((

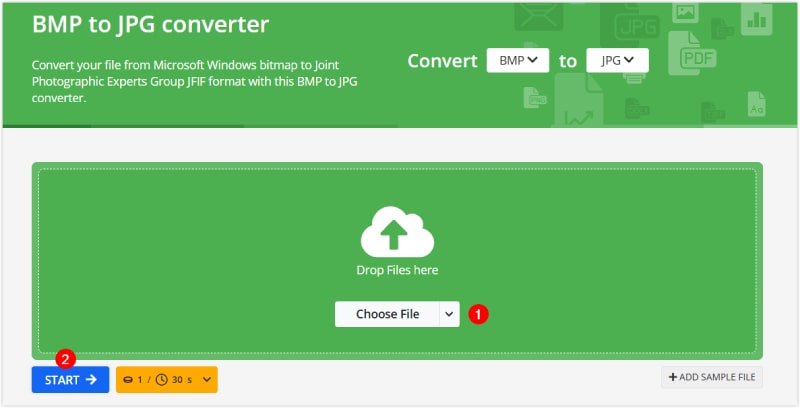Click the cloud upload icon
The height and width of the screenshot is (408, 800).
[397, 235]
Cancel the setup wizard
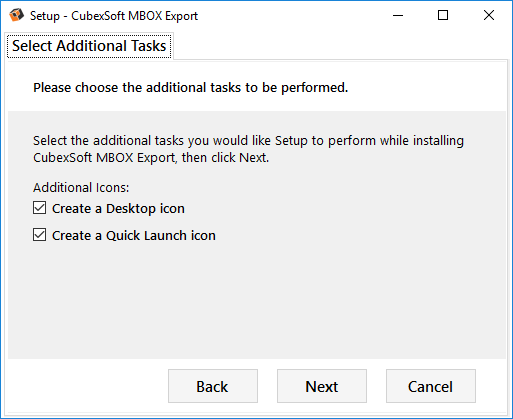Image resolution: width=513 pixels, height=419 pixels. (x=431, y=386)
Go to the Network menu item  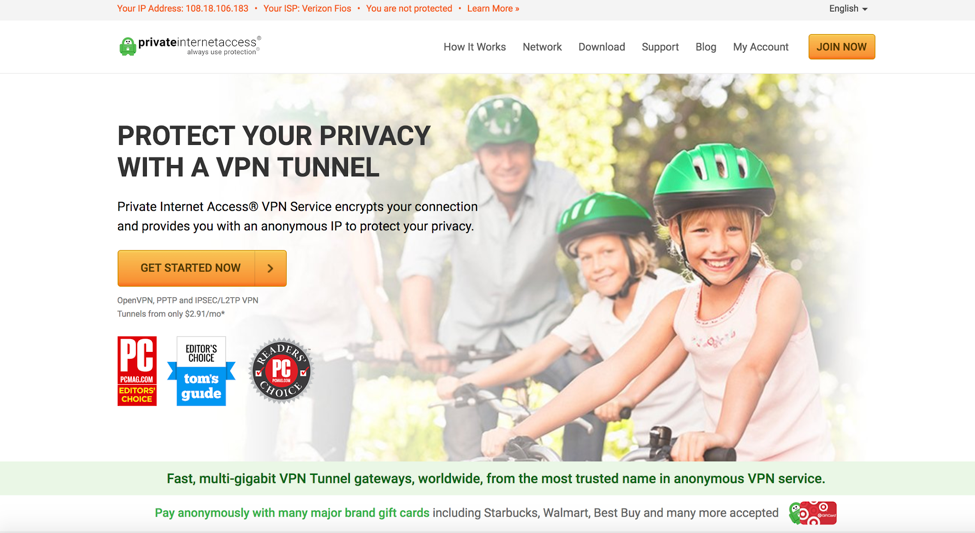point(542,47)
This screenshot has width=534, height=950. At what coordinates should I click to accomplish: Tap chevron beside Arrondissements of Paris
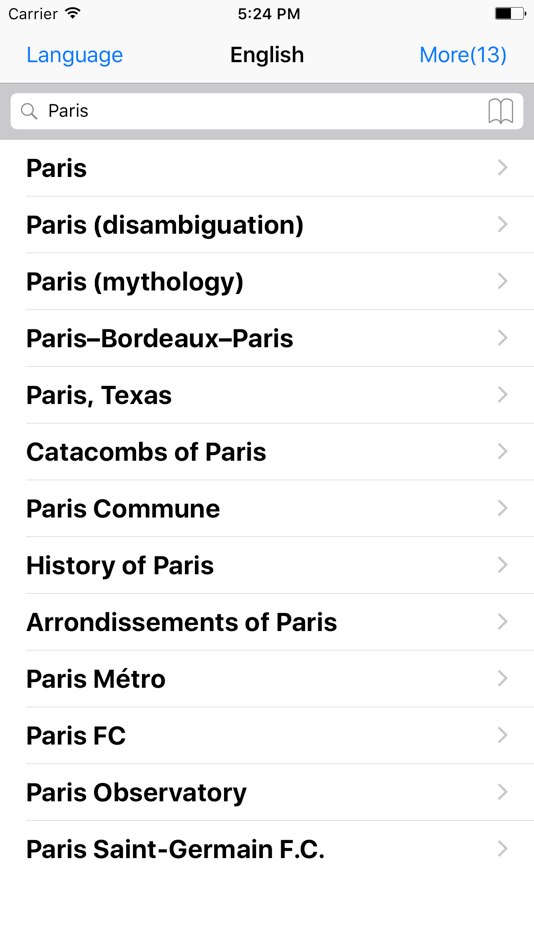click(502, 622)
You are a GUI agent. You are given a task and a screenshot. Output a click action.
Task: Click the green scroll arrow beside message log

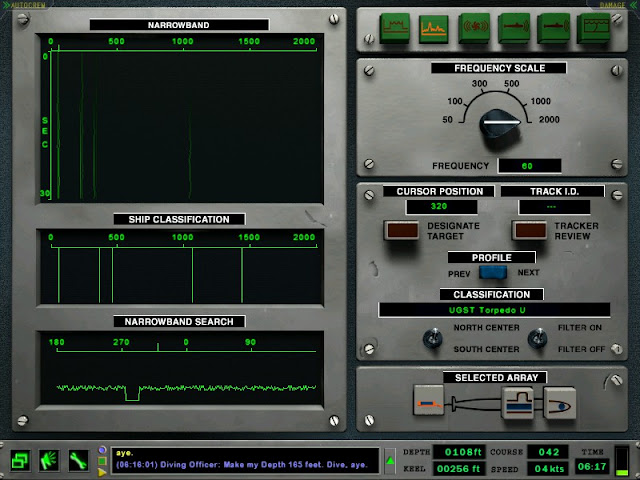[x=390, y=461]
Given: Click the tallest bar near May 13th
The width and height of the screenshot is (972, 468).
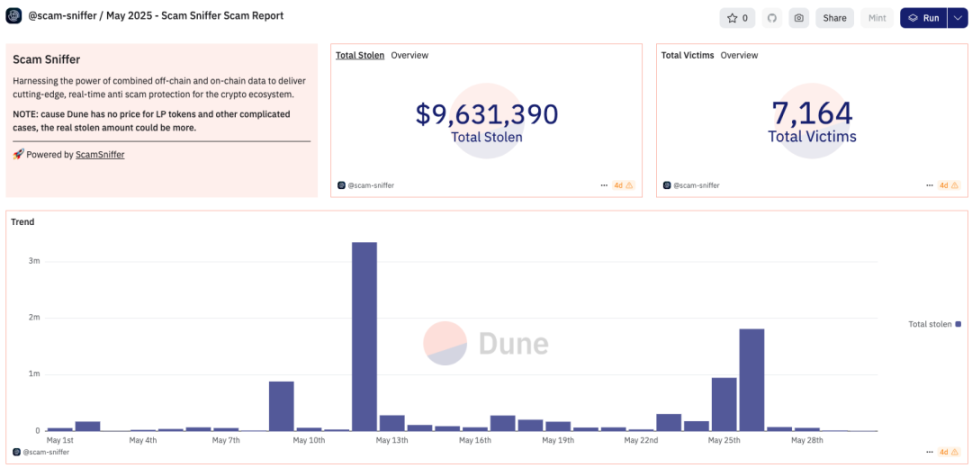Looking at the screenshot, I should tap(364, 336).
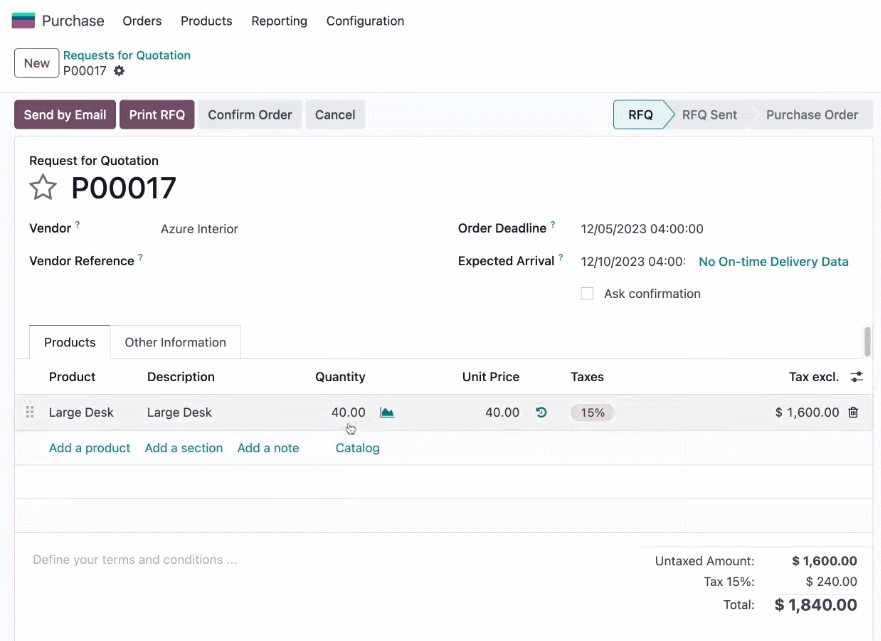The width and height of the screenshot is (881, 641).
Task: Click the Purchase app logo icon
Action: coord(23,21)
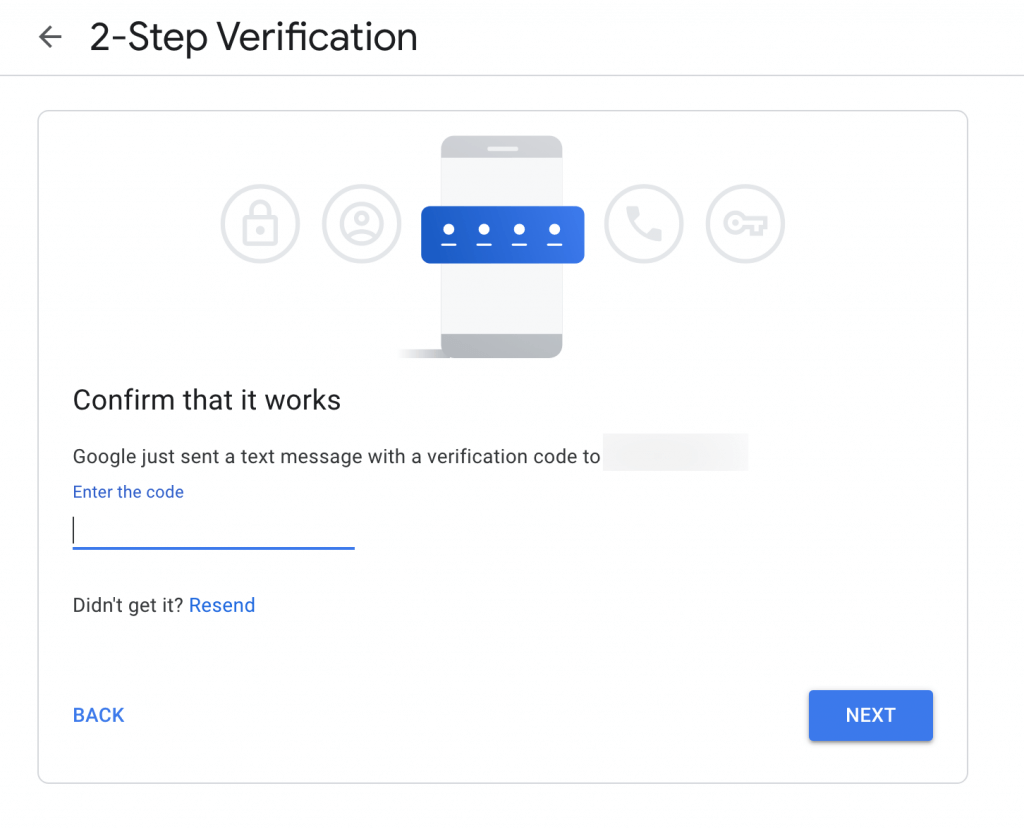The height and width of the screenshot is (829, 1024).
Task: Click the lock icon in the progress tracker
Action: pyautogui.click(x=260, y=224)
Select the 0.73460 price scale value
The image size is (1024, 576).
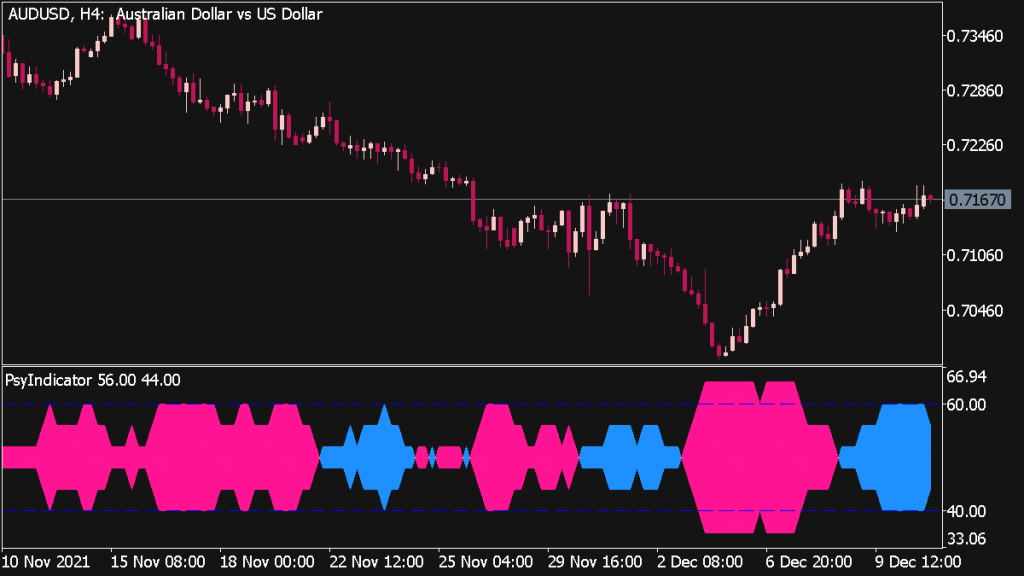click(x=975, y=36)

))

▸ Required work
Your task is to repeat, word for word and with no picture, every line from the one that contains "Given: Click the tallest bar near May 13th" through the last line of the data.

▸ Task answer
Given: Click the tallest bar near May 13th
The width and height of the screenshot is (972, 468).
Looking at the screenshot, I should tap(364, 336).
The width and height of the screenshot is (881, 641).
Task: Click the Purchase app logo icon
Action: coord(23,21)
The height and width of the screenshot is (829, 1024).
Task: Click the lock icon in the progress tracker
Action: pyautogui.click(x=260, y=224)
Select the 0.73460 price scale value
The image size is (1024, 576).
click(x=975, y=36)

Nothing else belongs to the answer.